Sherly yang baru pulang kuliah dari Amsterdam menjalani “kebersamaan” dengan santai sambil mengukur seberapa serius Benny memilihnya. Hingga suatu ketika, banjir merendam rumah keluarga Sherly. Mobilnya tergenang dan hanyut. Benny nekad menerobos banjir yang deras itu dan “menyelamatkan” mobil. Gaya “madai” ini membuat Sherly terpesona. Benny dinilai punya tanggungjawab dan kesetiaan. Pilihan yang tak pernah salah karena setelah resmi menikah, rumah tangga mereka selalu bahagia. Bisnis Bennypun makin berkembang berkat sentuhan sang Isteri.
Mapan sebagai pengusaha, tahun 2013, Benny beralih ke dunia politik. Berpasangan dengan mendiang Syamsir Andili, keduanya mengikuti kontestasi pemilihan Gubernur Maluku Utara. Mereka kalah. Tapi banyak “pelajaran” politik yang didapat Benny dari Ko Syam. Gagal dalam pemilihan Gubernur tak menghentikan langkah politik Benny. Tiga tahun kemudian, Ia memilih bertarung dalam pemilihan Bupati Morotai. Kali ini Ia menang. Tahun-tahun pertama memimpin Ia banyak “diserang” mereka yang kalah. Protes sana-sini. Benny tak goyah. Menurut saya, protes-protes itu justru dimanfaatkan Benny untuk mengukur kekuatannya. Memetakan posisi para lawan. Dan Ia kemudian tak lagi digoyang. Ia membungkam yang melawan dengan program dan kebijakan yang berpihak pada rakyat.
Saya pernah berdiskusi dengan Benny beberapa waktu lalu. Tetiba anak buahnya datang membawa sekardus uang. Sang Bupati hanya tersenyum saat dilaporkan berapa jumlah uang itu. Lalu dengan enteng Ia meminta agar segera membaginya kepada mereka yang butuh. Saya spontan bertanya, “Dari mana uang itu?. Benny hanya menjawab pendek, “Dari gaji saya sebagai Bupati”. Rupanya Benny selama menjadi Bupati tak pernah menerima gajinya. Uang itu dikumpulkan untuk kemudian dibagikan saat Lebaran atau Natal.
Menjadi Bupati paling kaya di Indonesia dengan total kekayaan lebih dari setengah trilyun rupiah - dan tentunya urusan uang bukan masalah baginya - ternyata tak merubah Benny.
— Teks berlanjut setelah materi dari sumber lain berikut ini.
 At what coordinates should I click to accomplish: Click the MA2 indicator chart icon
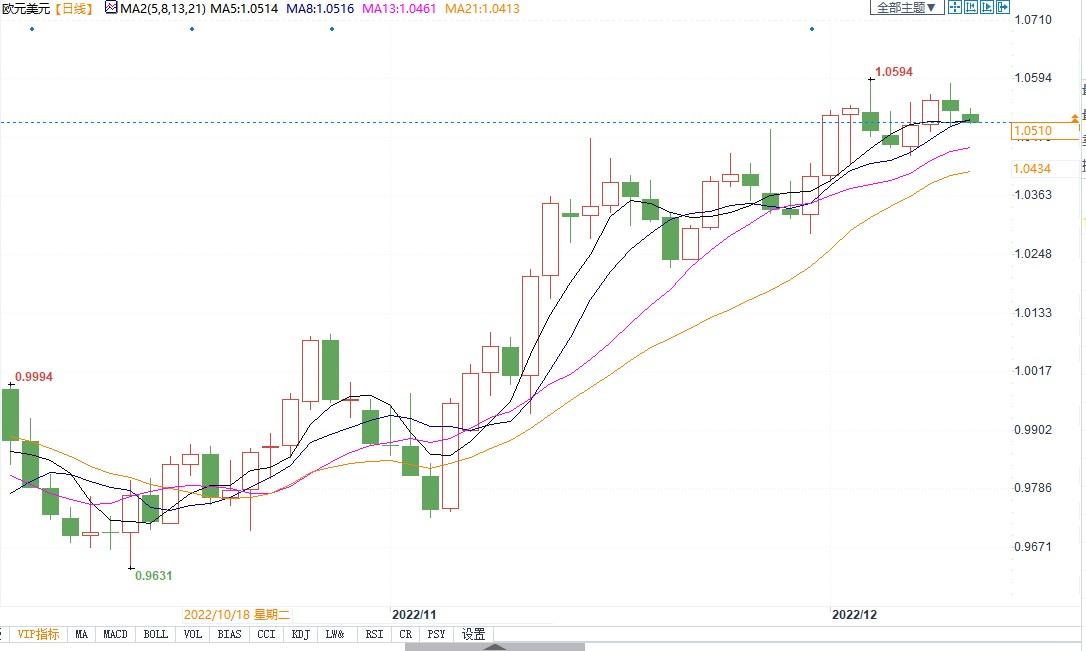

Meski bicaranya meledak-ledak sehingga kadang dipersepsikan sebagai sosok yang arogan, Benny di mata saya tetap pribadi yang rendah hati. Pertemanannya melintasi batas agama dan sosial. Ia tak pernah lupa masa lalunya. Masa ketika Ia jatuh bangun berjuang mewujudkan mimpinya. Memang dalam sebuah landskap kemanusiaan yang besar, Benny juga punya kekurangan. Dirinya bukan super hero. Tetapi Ia telah melukis sebagian jejak hidupnya dengan warna-warna cerah dan goresan optimisme. Ia akan terus bergerak dengan punca yang sederhana sebagaimana tuturnya ; “Ketulusan dan keikhlasan kita dalam menjalani hidup, itulah yang menentukan masa depan kita”.